---------- Source extract

AG Gansler Calls on Congress to Increase Funding for Crime Victims
Joined by 50 Attorneys General; cap should be raised to $1 billion
Baltimore, MD (May 8, 2012) - Attorney General Douglas F. Gansler today called on Congress to increase the cap on the Crime Victims Fund to at least $1 billion so victims can access the services they need. The Attorney General, along with 50 other state and territorial Attorneys General, delivered their appeal in a National Association of Attorneys General (NAAG) letter sent to Congress this morning.
"Raising the cap will help more Marylanders who've suffered severe injury or loss as a result of becoming a victim of crime," said Attorney General Gansler. "This is not an economy or tax issue. The money has been collected by the criminal justice system and is just waiting to be put to good use."
The Crime Victims Fund was created as part of the Victims of Crime Act of 1984 (VOCA) and is funded entirely through collections from criminal fines, special assessments and other penalties paid by federal criminal offenders. These non-taxpayer revenues have already been collected and deposited into the Fund, with a projected $7.4 billion balance for fiscal year 2012.
In Maryland, VOCA funding supports advocacy and other services for victims of crime through local State's Attorneys' offices, nonprofit agencies that help children and adult victims of violence, assault and sexual abuse, family crisis centers and support programs at several hospitals. For example, in 2011 the Governor's Office of Crime Control and Prevention distributed more than $7.6 million in VOCA funds to over six dozen Maryland agencies and nonprofits to assist victims.
Every year, state VOCA victim assistance grants provide vital direct assistance that supports more than 4,000 agencies nationwide in providing services to an average of 3.7 million crime victims, including those from assaults, robbery, gang violence, domestic violence and survivors of terrorist acts. VOCA helps victims with financial assistance for medical care, mental health counseling, lost wages and funeral and burial costs.
Congress placed a spending limit on annual Fund obligations but promised to retain all amounts in the Fund exclusively to support crime victim services. State VOCA assistance in 2012 will actually be cut, in large part due to the imposition of new federal management and administrative costs. Critical programs will be funded in 2012 at a lower level than they were in 2006.
"With the demonstrated need for increased funding and more than enough money in the Fund, now is the time to raise the cap on the Crime Victims Fund and release additional money for the purpose for which Congress intended," the NAAG letter reads. "We respectfully request a 2013 VOCA cap of at least $1 billion to support core VOCA-authorized programs without any new earmarks, set asides or uses of the Fund."

--------------------

__Prompt__: Reproduce word for word everything in the Crime Victims Fund press release above, from "Every year, state" down to "were in 2006.".

---------- Information provided

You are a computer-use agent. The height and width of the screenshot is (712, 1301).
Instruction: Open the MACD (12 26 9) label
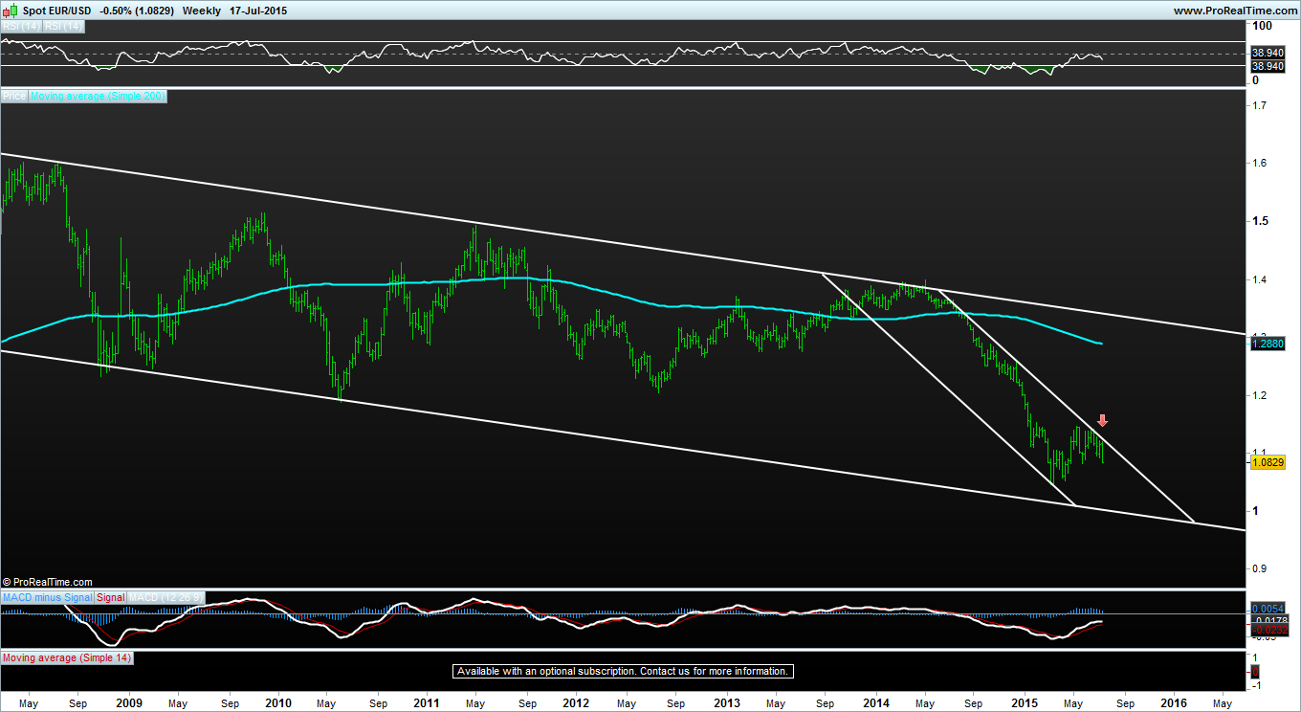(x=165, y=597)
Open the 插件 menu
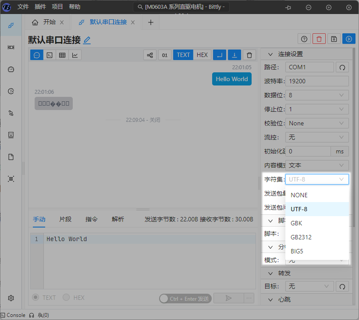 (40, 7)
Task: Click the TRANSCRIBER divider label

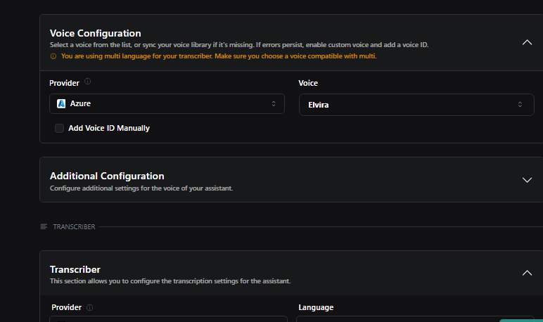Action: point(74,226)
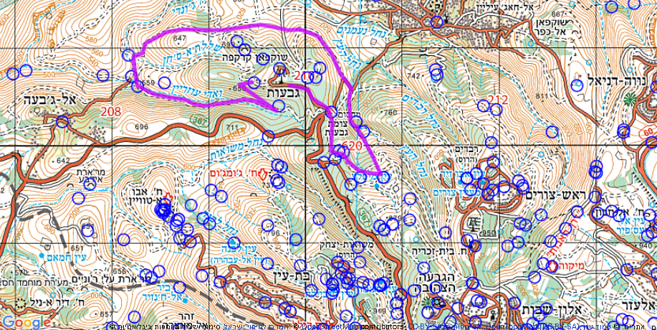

--------------------
---------- Information provided

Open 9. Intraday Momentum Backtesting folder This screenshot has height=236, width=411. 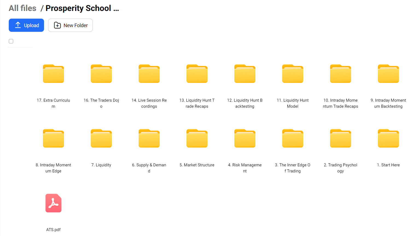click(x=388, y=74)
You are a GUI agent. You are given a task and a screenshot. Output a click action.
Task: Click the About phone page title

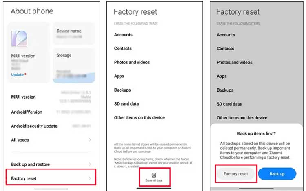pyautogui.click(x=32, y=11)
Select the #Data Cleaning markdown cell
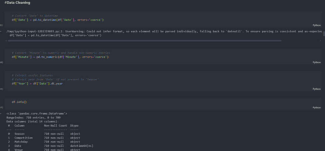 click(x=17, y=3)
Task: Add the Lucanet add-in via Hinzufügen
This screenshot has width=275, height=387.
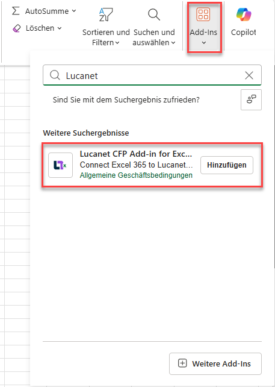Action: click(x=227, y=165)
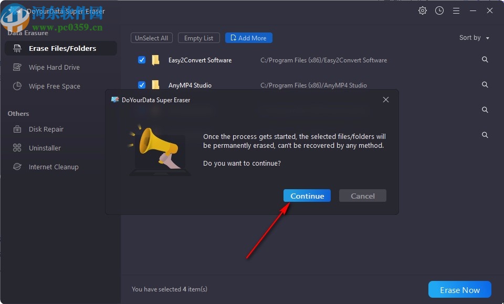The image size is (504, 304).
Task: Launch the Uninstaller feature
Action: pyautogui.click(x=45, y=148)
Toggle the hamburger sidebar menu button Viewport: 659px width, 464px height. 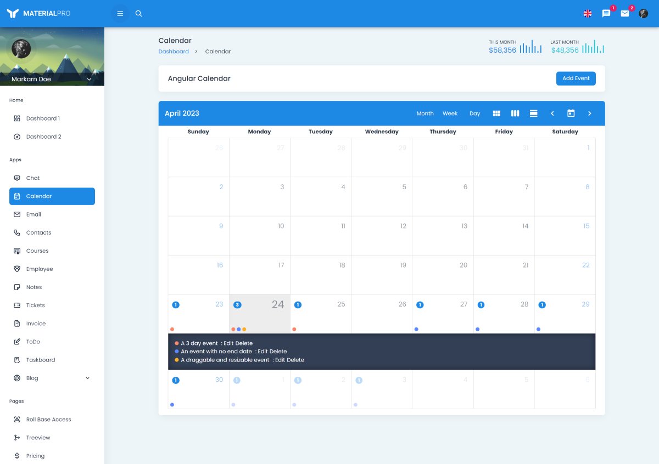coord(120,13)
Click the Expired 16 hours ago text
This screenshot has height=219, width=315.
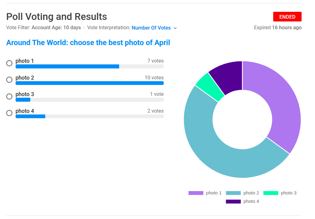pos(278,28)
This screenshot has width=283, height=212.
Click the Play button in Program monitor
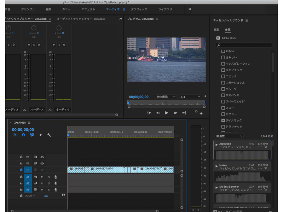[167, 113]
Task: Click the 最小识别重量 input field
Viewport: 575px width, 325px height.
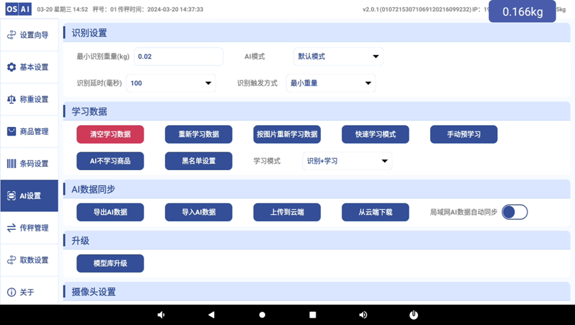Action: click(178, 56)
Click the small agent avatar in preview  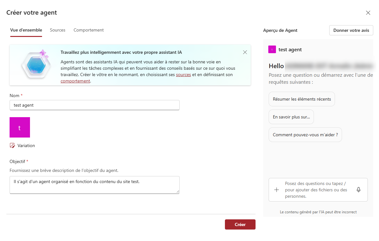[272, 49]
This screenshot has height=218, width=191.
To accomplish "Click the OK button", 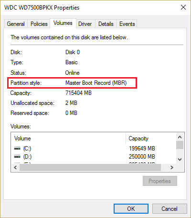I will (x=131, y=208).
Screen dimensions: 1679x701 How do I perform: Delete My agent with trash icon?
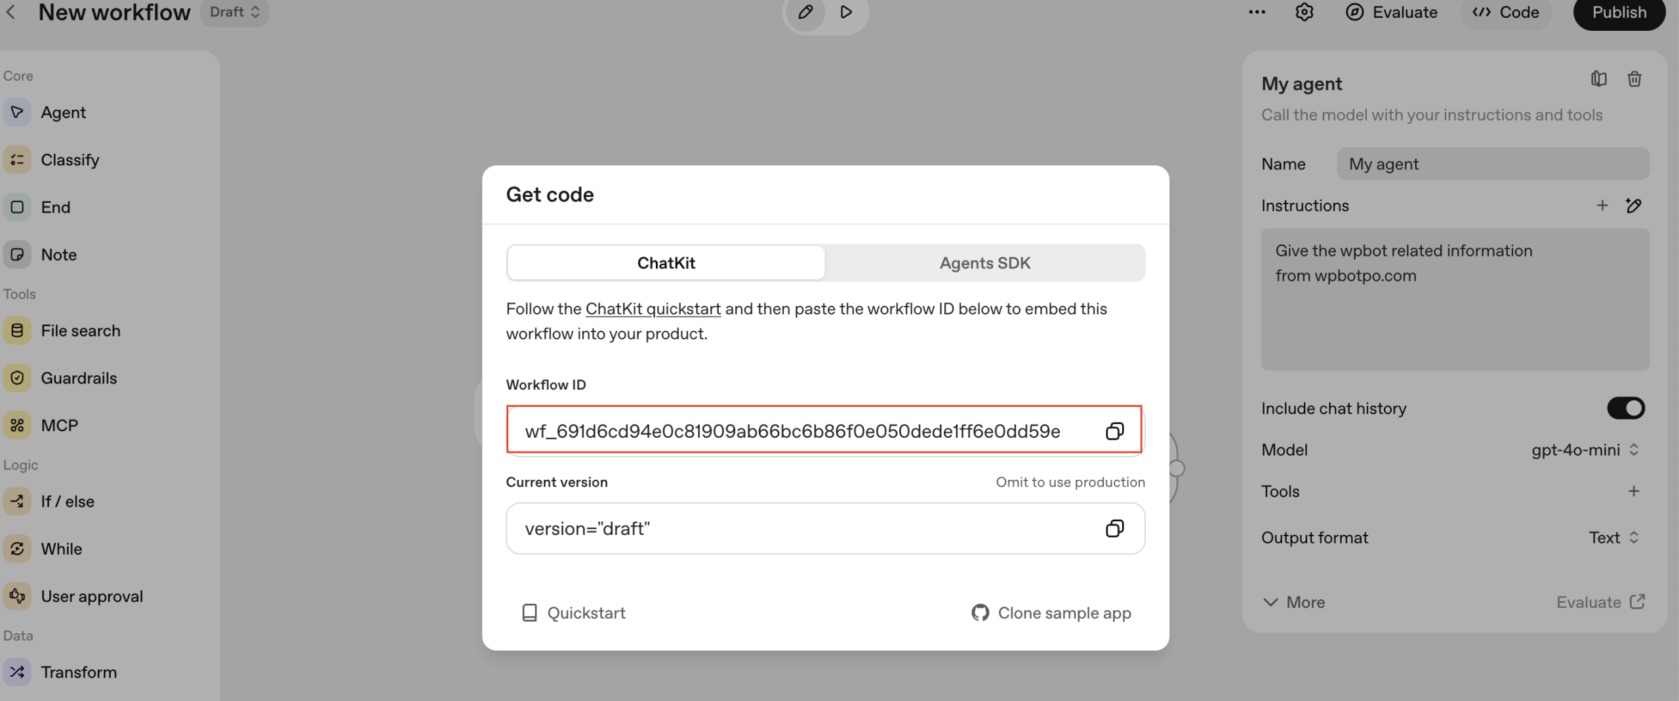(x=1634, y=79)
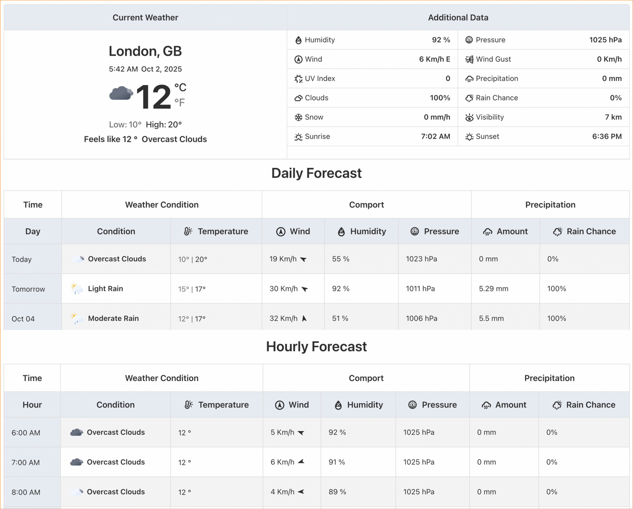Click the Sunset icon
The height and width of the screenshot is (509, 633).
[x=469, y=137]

--------------------

__Response to this task__:
Every year, state VOCA victim assistance grants provide vital direct assistance that supports more than 4,000 agencies nationwide in providing services to an average of 3.7 million crime victims, including those from assaults, robbery, gang violence, domestic violence and survivors of terrorist acts. VOCA helps victims with financial assistance for medical care, mental health counseling, lost wages and funeral and burial costs.
Congress placed a spending limit on annual Fund obligations but promised to retain all amounts in the Fund exclusively to support crime victim services. State VOCA assistance in 2012 will actually be cut, in large part due to the imposition of new federal management and administrative costs. Critical programs will be funded in 2012 at a lower level than they were in 2006.